Task description: Give back exactly the line that contains "The image size is (1249, 699)." and all the lines after it in the records below, to the very last, with no other output.

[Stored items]
◆ ◆ ◆ ◆
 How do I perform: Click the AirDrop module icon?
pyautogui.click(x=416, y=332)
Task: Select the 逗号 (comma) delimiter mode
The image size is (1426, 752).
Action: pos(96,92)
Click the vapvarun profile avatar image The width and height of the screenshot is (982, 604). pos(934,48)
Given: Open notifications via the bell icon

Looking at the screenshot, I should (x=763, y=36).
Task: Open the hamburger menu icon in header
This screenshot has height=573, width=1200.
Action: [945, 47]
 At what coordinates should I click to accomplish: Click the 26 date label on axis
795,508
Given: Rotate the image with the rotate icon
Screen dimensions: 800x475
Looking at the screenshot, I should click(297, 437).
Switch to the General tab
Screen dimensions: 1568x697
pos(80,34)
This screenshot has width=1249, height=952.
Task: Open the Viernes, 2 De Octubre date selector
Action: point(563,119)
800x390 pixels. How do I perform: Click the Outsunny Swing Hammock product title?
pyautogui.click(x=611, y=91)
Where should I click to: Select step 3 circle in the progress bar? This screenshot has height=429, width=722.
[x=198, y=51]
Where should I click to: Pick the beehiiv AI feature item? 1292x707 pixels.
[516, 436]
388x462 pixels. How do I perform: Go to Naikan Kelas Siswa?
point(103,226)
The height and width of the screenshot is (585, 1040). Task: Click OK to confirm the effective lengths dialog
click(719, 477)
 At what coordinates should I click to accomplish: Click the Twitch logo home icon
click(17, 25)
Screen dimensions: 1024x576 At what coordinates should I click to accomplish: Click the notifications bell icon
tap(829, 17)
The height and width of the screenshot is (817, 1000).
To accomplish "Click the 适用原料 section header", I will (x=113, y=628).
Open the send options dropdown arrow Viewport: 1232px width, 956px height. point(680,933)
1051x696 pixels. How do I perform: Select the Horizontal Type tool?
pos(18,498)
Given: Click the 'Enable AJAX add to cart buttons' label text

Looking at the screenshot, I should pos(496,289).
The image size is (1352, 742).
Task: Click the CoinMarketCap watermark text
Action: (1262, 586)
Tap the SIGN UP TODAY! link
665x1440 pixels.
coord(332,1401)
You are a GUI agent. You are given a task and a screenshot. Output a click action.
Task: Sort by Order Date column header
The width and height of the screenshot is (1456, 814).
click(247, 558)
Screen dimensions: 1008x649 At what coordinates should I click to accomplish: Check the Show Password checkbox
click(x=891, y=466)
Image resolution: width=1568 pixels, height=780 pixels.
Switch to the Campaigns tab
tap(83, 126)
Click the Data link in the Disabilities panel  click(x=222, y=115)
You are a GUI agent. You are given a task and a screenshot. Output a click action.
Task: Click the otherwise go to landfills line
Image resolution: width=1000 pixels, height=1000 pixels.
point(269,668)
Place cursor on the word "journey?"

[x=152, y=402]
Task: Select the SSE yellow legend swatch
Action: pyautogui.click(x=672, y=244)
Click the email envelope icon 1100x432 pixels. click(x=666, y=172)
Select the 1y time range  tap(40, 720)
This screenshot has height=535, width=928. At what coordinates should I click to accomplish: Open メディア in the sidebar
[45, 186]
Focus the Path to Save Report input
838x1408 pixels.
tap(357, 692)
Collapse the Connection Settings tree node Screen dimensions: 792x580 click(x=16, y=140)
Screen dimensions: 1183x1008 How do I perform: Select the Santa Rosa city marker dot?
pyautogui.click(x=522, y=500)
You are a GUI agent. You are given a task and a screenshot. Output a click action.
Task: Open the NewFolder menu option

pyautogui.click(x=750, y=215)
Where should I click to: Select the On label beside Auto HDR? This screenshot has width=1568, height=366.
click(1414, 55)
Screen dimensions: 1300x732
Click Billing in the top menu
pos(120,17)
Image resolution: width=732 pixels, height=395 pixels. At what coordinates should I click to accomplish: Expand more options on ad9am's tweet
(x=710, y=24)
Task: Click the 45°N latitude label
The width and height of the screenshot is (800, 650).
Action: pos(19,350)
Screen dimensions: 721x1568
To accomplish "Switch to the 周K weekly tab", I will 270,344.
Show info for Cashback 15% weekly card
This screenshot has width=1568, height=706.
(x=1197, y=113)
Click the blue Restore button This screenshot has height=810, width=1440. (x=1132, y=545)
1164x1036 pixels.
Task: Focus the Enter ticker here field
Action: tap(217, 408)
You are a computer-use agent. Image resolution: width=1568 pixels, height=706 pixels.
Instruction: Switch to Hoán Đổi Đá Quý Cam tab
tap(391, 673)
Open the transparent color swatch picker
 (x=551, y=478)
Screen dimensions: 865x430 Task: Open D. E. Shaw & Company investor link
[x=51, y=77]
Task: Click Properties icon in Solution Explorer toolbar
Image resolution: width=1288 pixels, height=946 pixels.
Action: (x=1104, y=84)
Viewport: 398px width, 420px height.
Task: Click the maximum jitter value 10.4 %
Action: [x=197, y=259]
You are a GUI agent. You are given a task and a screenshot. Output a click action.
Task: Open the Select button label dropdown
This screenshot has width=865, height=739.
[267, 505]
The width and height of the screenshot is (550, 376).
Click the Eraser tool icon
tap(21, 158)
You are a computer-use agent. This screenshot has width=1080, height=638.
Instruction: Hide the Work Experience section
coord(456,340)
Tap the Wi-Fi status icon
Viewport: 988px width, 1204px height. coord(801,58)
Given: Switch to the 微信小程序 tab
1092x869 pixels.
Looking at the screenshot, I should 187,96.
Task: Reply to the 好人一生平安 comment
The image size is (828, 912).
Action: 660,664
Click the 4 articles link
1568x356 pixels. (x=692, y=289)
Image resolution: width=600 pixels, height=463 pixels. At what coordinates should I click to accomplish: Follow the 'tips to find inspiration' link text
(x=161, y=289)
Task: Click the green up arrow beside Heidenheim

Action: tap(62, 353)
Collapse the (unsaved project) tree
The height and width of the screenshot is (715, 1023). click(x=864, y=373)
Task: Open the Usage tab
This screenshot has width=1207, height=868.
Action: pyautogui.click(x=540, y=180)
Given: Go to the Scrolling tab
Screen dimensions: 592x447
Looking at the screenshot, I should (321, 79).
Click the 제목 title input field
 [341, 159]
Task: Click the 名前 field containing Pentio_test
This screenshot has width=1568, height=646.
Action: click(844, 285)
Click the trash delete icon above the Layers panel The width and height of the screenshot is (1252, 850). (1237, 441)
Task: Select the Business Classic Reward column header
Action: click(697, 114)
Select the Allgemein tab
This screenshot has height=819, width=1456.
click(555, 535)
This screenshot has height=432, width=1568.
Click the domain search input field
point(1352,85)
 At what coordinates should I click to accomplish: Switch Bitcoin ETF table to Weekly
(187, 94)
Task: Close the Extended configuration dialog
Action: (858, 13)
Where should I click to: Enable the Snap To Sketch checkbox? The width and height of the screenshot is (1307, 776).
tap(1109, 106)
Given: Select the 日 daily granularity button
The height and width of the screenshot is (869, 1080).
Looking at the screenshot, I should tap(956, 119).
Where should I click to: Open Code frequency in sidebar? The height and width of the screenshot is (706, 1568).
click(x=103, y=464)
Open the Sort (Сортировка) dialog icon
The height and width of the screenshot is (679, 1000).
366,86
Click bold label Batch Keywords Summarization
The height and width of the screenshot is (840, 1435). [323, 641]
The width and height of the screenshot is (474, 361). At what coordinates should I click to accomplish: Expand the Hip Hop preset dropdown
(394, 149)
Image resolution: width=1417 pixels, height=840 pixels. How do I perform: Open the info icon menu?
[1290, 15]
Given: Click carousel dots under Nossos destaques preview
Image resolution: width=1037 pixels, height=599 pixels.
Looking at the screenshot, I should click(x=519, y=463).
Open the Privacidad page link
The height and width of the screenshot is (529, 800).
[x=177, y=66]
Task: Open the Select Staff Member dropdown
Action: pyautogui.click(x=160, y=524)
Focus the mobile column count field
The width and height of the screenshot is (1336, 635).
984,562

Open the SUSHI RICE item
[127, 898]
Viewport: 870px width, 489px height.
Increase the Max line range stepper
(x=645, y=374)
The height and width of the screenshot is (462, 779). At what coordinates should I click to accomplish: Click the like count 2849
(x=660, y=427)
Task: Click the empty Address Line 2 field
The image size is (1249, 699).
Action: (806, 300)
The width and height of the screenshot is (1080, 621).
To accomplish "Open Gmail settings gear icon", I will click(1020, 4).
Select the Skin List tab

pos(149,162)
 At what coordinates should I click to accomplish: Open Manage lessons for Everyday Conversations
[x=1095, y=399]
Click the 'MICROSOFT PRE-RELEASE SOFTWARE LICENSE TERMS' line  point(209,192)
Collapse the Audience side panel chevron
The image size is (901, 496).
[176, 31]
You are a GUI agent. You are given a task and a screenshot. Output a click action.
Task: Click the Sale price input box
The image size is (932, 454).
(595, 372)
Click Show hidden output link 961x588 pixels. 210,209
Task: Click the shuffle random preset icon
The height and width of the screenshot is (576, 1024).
◆ ◆ ◆ ◆
Answer to the exercise:
The image size is (1249, 699).
Action: (806, 300)
The width and height of the screenshot is (1080, 621).
To accomplish "Open Gmail settings gear icon", I will click(1020, 4).
Select the Skin List tab

pos(149,162)
 At what coordinates should I click to accomplish: Open Manage lessons for Everyday Conversations
[x=1095, y=399]
Click the 'MICROSOFT PRE-RELEASE SOFTWARE LICENSE TERMS' line  point(209,192)
Collapse the Audience side panel chevron
The image size is (901, 496).
[176, 31]
You are a GUI agent. You are given a task and a screenshot. Output a click action.
Task: Click the Sale price input box
The image size is (932, 454).
(595, 372)
Click Show hidden output link 961x588 pixels. 210,209
Task: Click the shuffle random preset icon
The height and width of the screenshot is (576, 1024).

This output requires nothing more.